My goal was to get the company to the A that for four years, I think my goal was to get a round completed and then obviously after that it was using that money to scale. But I always remember thinking my career highlight was closing a series A round. And I have to admit, before that happened, I did not think that we would ever get to the B. It just was like this sort of black void beyond after the money had hit the bank. I think Lee and are incredibly proud that we've managed to close a series B from Belfast in the way that we did it. And with the investors that we've brought in, we're very impressed with TCV and Insight. It's an incredible story. And I had dinner with a group of founders a couple of weeks ago, and it's funny because I walk in and they all know who I am and I don't know who any of them are because they are following our story.
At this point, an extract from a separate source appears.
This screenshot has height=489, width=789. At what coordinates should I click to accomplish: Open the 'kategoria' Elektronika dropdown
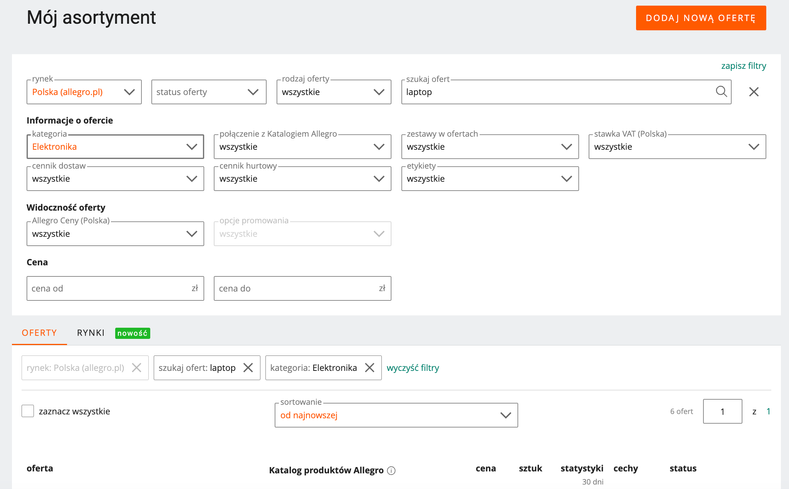(x=115, y=147)
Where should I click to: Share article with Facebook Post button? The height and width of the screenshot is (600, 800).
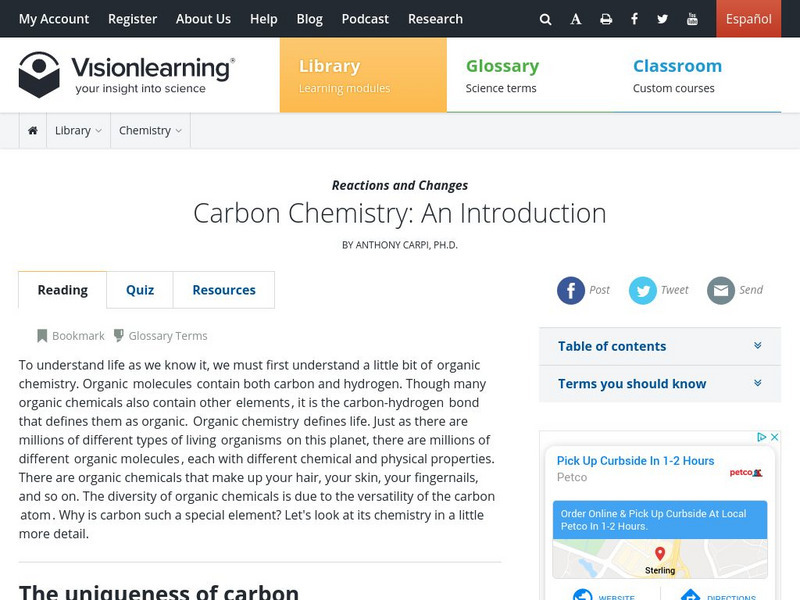[571, 290]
They don't know me, but they have definitely seen us do it and see us move up that route.
Well, getting a company to a series, the metrics on that are, the odds are vanishingly small, but a startup makes it to series A and that's an incredible achievement and a tonne to be proud of. You talk about the void, well, what happens after an A, I guess a BI think that's how a lot of people think of IPO. Also, we talked, always talked about IPO is the ambition of the company. Well, I've been in post IPO companies. IPO is the beginning. Then you get to really scale and really serve the market, really change the market. So there's always a next act. And yeah, I think our next big milestone is probably IPOing the company, but there's life after IPO,
And yet when we started the company, the only thing we cared about was developers used it. That's the dichotomy of some of that I found really interesting is that we had ambition. We didn't know how we were going to get there, but we did know how to build the product and we did know how to build it in such a way that would make developers happy, and we tried to interact with them in the best way that we could and make it as easy as possible to use the product and everything. It feels like there are opposing forces where you're trying to also build this big company in the background. So I just find the whole thing fascinating. I'm amazed at all the trials and tribulations that we've been through and all the good times to get to where we've gotten to, but I'm very happy that we are where we are.
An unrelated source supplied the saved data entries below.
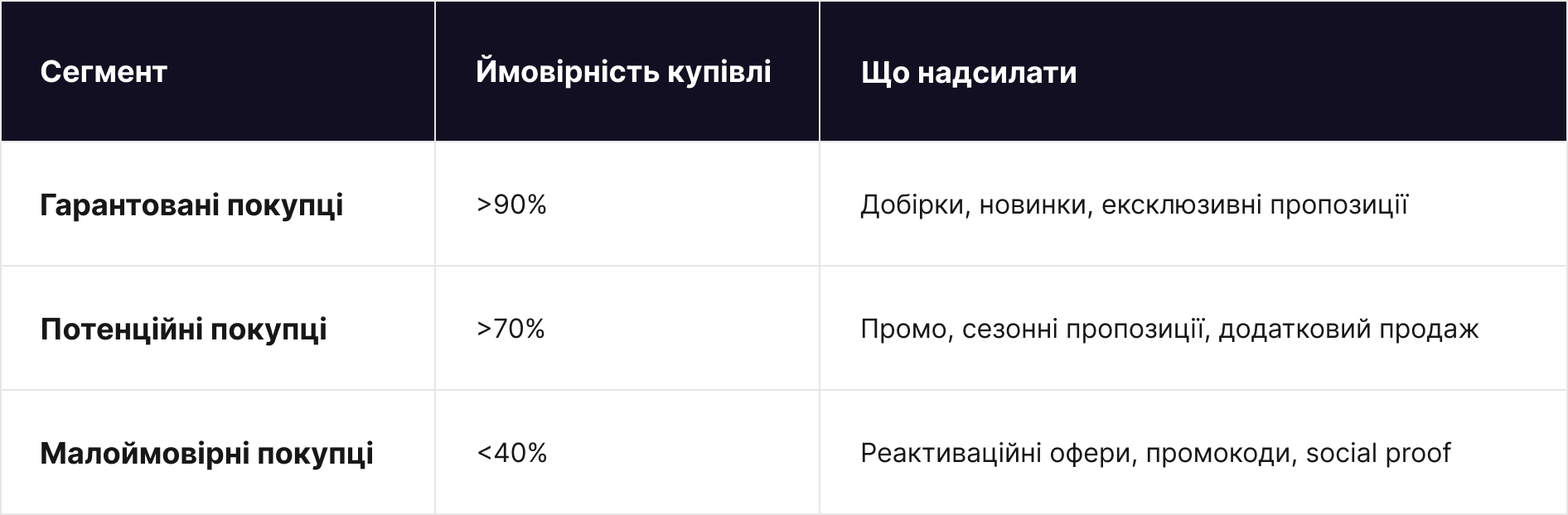
Task: Select the "Гарантовані покупці" segment name
Action: click(x=191, y=205)
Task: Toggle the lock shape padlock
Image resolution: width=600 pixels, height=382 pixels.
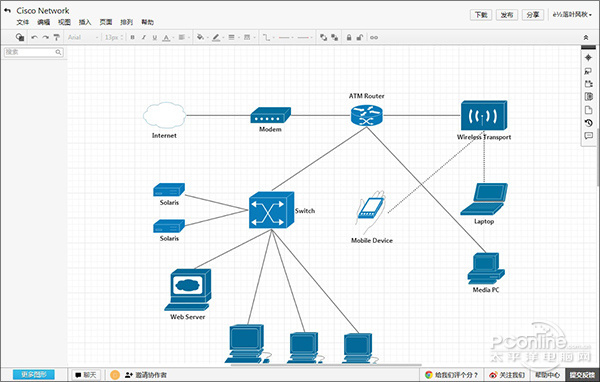Action: point(349,37)
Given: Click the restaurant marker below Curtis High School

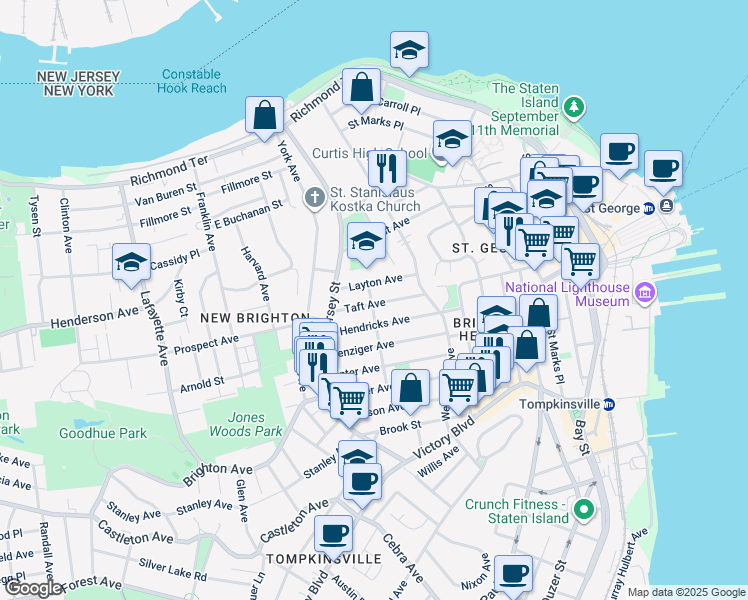Looking at the screenshot, I should pos(386,170).
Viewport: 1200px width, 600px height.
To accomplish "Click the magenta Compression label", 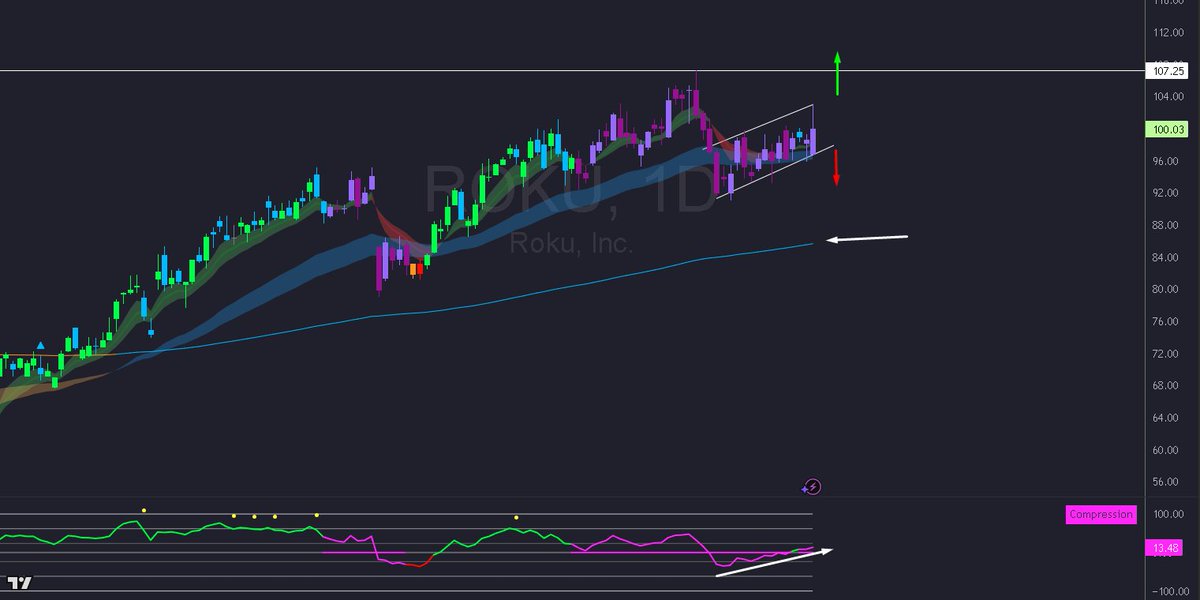I will [x=1101, y=514].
I don't see a conflict in that actually. And I think serving developers, creating a product that we would want to use is exactly what enterprises want. I mean, what is an enterprise? Just a bunch of people. And it's a bunch of developers at the end of the day that are just trying to build software, deliver something great, build something. Same spark that I talked about with my Commodore pad and that you've talked about. That's what every enterprise developer wants. We're just helping them. Microsoft's a pretty big company, but they create great tools that developers love to use, and they've made developers more productive. And I think especially the early employees at Microsoft have time to be proud of, and same feeling that I hope all cots feathers have.
Yeah, amazing. Well, look, thank you so much for being on the podcast today. It's been a pleasure talking to you. We'll definitely have you back and we can discuss more about the trials and tribulations at Cloudsmith.
That'd be great, man. Yeah, I enjoyed being here, Alan. You run a good podcast. Thank you.